F. S. : Louis Théodore est l’une des éminences grises du mouvement nationaliste. Mais il n’a jamais aimé être sous le feu des médias. Donc, j’ai pris le temps de lui expliquer le projet. Après discussions, il a été convaincu et a accepté d’y participer. Sans doute parce qu’il sait qu’il y a urgence à transmettre cette histoire aux nouvelles générations.
Kariculture.net : Même si les indépendantistes sont mieux acceptés aujourd’hui qu’il y a quelques années – par exemple, les médias ont longuement parlé de la mort d’un militant indépendandiste, Humbert Marboeuf, alors qu’il y a quelques années ce sujet serait passé sous silence – n’as-tu pas eu peur que le portrait de Louis Théodore n’intéresse pas les spectateurs? Quelle est la réaction du public après ces premières projections?
F. S. : Il y a eu un bel engouement autour du film, et en particulier de la part des moins de 50 ans, de ceux qui n’étaient pas nés ou trop jeunes pour prendre part aux événements qui se sont déroulés entre les années 60 et 80. Je savais que mon documentaire les intéresserait car la question du statut de la Guadeloupe et de ses relations (compliquées) avec la France se pose à eux aujourd’hui, comme cela fut le cas pour les générations précédentes. Cependant, je ne m’attendais pas à ce que le film suscite autant de réflexions et d’échanges. J’en suis très heureux.
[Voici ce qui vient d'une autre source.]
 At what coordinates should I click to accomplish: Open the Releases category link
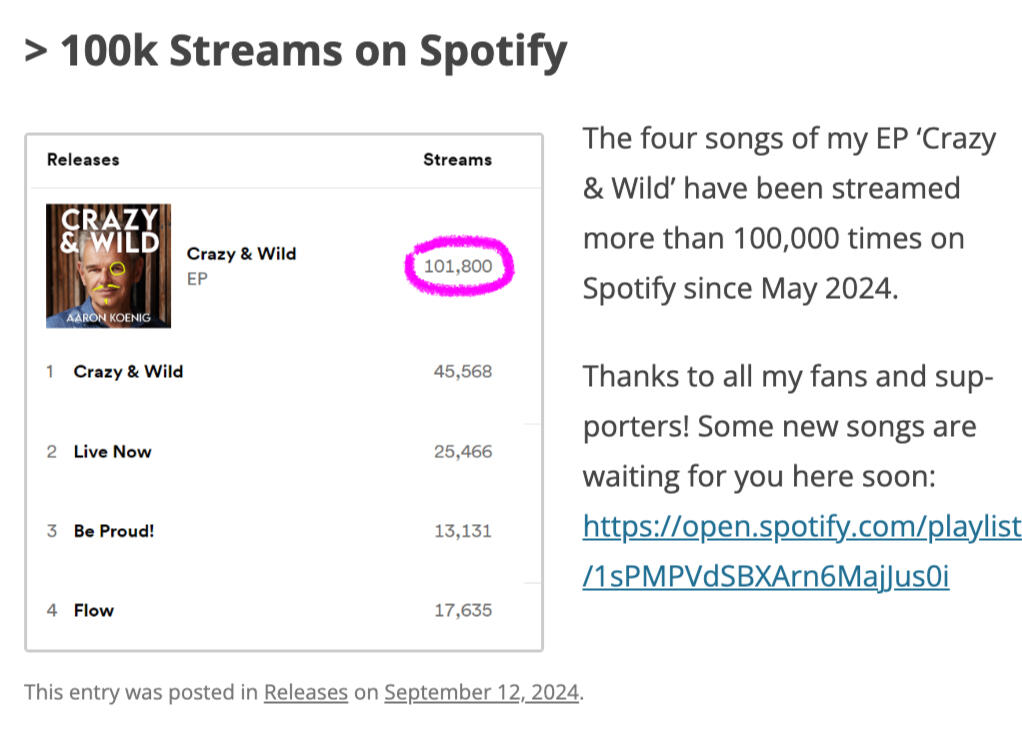click(306, 692)
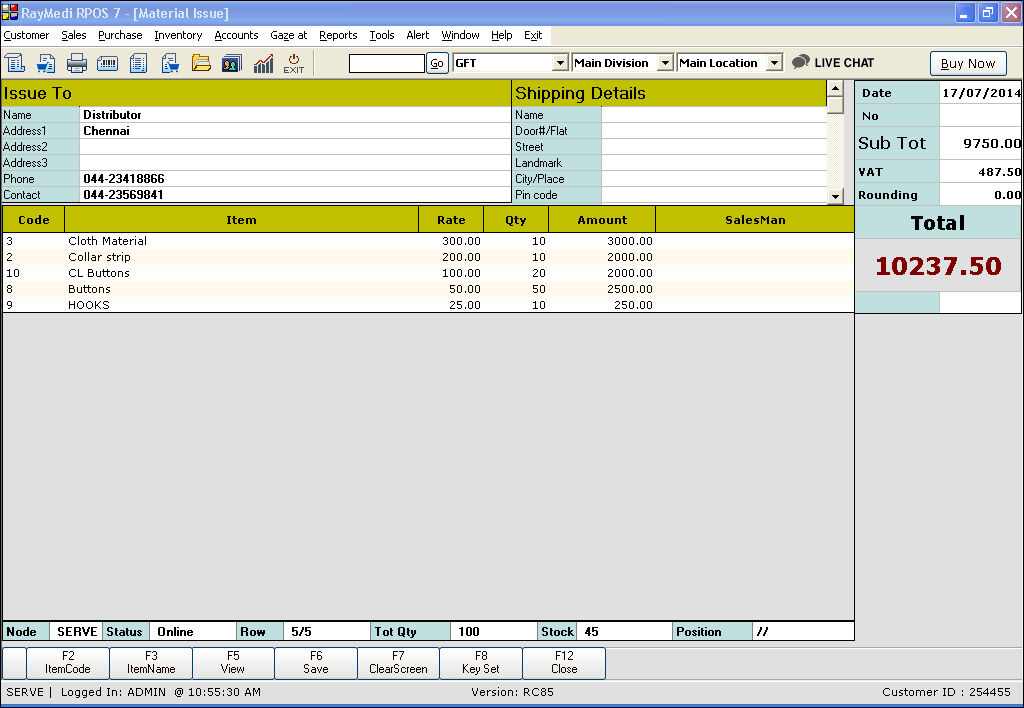The width and height of the screenshot is (1024, 708).
Task: Select the Cloth Material item row
Action: tap(107, 241)
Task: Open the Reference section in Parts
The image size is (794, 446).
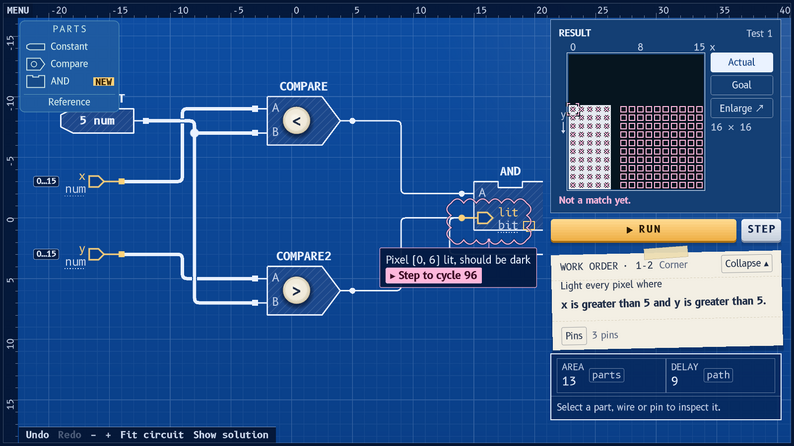Action: (69, 102)
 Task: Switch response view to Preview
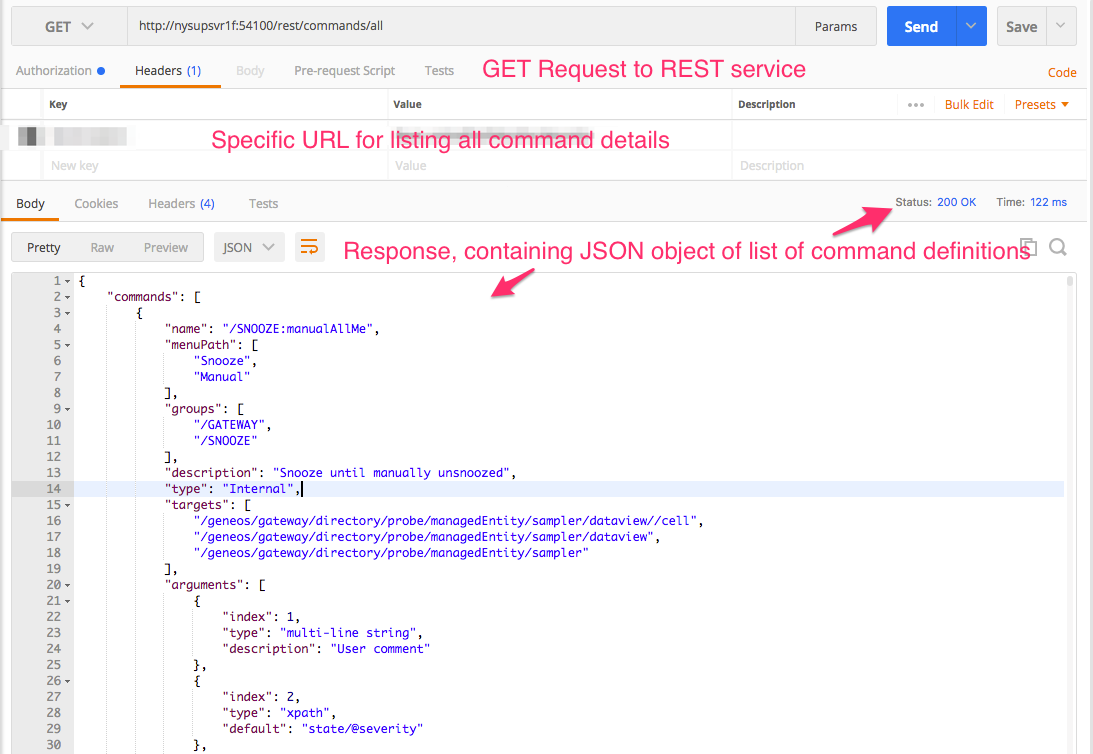pyautogui.click(x=166, y=248)
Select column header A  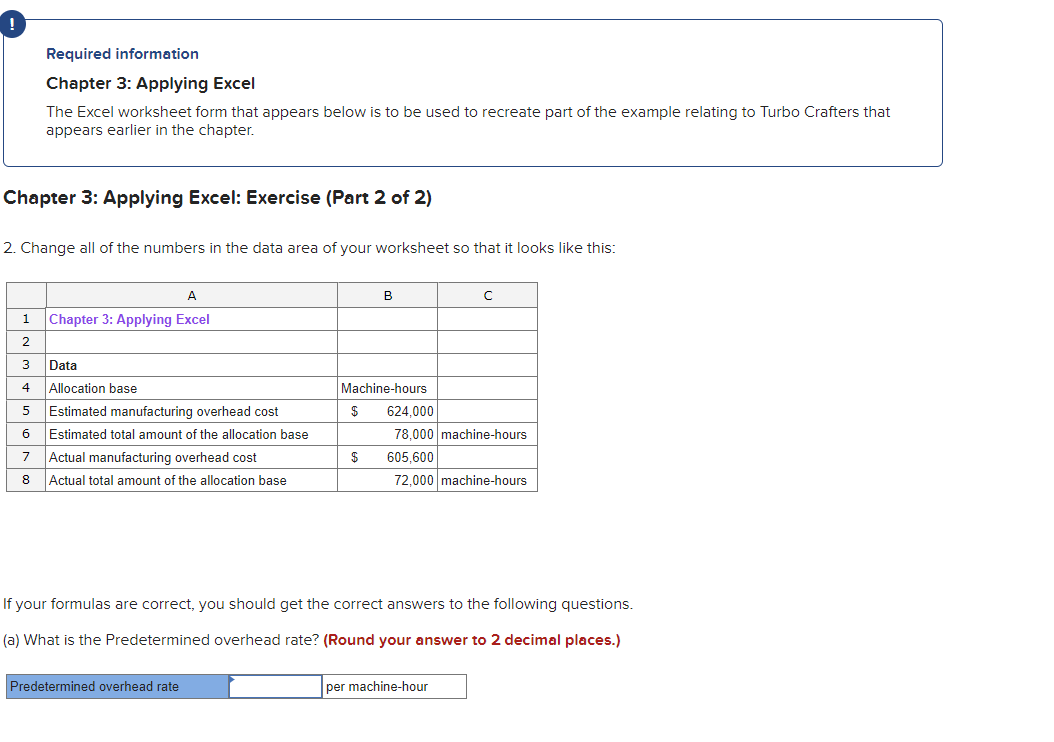tap(191, 295)
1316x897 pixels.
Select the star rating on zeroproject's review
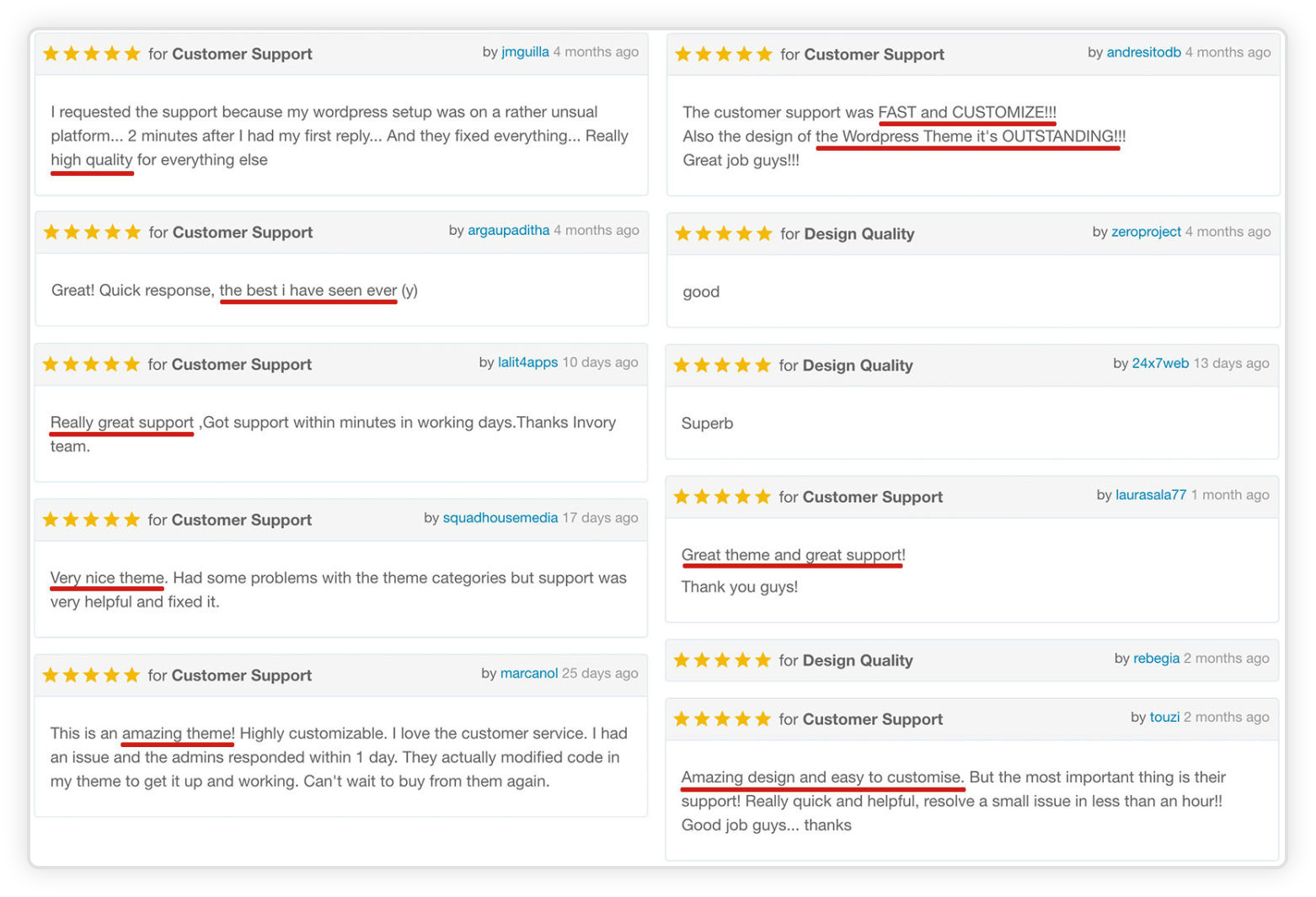click(x=723, y=233)
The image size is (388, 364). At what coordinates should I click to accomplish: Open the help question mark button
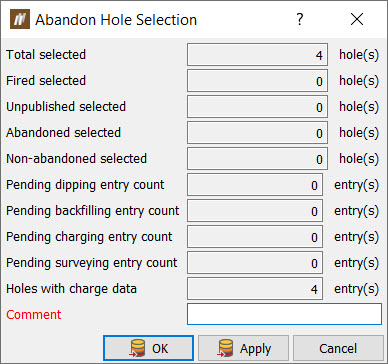(300, 20)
Kariculture.net : Comment ont réagi tes partenaires financiers lorsque tu leur a proposé ce projet de documentaire sur ce personnage à la fois connu et méconnu ?
F. S. : Le premier défi pour l’auteur d’un documentaire et sa production, c’est de convaincre une chaîne de diffuser le projet. Une fois que l’on a un diffuseur, trouver les financements complémentaires n’est pas insurmontable. Donc, dès que j’ai obtenu l’accord de diffusion de Guadeloupe La 1ère et de son directeur éditorial Eddy Nédelkovski, j’ai su que je réaliserais ce film.
Kariculture.net : La semaine dernière s’est déroulé le référendum pour l’indépendance de la Nouvelle Calédonie, territoire français, pendant le confinement dû à l’épidémie mondiale de Covid-19, beaucoup en Guadeloupe ou ailleurs ont choisi de se nourrir avec les produits locaux, penses-tu que le sujet de l’indépendance, qu’elle soit politique, alimentaire ou culturelle, soit d’actualité?
F. S. : La question de l’indépendance et/ou de l’autonomie reste d’actualité dans toutes les anciennes colonies françaises devenues territoires ou départements. D’autant que les jeunes originaires de ces endroits sont de plus en plus formés et ne comprennent pas pourquoi ils seraient d’éternels subalternes, condamnés à exécuter les ordres de Paris ou à s’exiler. La soif de justice et de changement demeure. Mais les projets de société manquent…
Kariculture.net : Quand as-tu commencé ce film? La crise sanitaire dans laquelle la planète est plongée depuis 9 mois maintenant, a-t-elle eu des conséquences sur le tournage ?
F. S. : Quand la crise du Covid et le confinement ont commencé le film était déjà monté. J’étais en plein étalonnage. J’ai dû attendre le mois de juin pour reprendre l’opération et livrer le film.
Kariculture.net : Tu as déjà réalisé plusieurs documentaires, y a-t-il un public intéressé par ce genre de films? Quelles tranches d’âge assistent aux projections?
F. S. : Mes films sont vus par des spectateurs de tous âges. Comme ils portent en général sur la Caraïbe et l’Afrique, beaucoup de ceux qui les regardent viennent de ces régions du monde. Mais pas seulement.
Kariculture.net : As-tu déjà en tête le sujet de ton prochain film?
F. S. : J’ai plusieurs idées en tête. Je suis en phase de réflexion et d’écriture.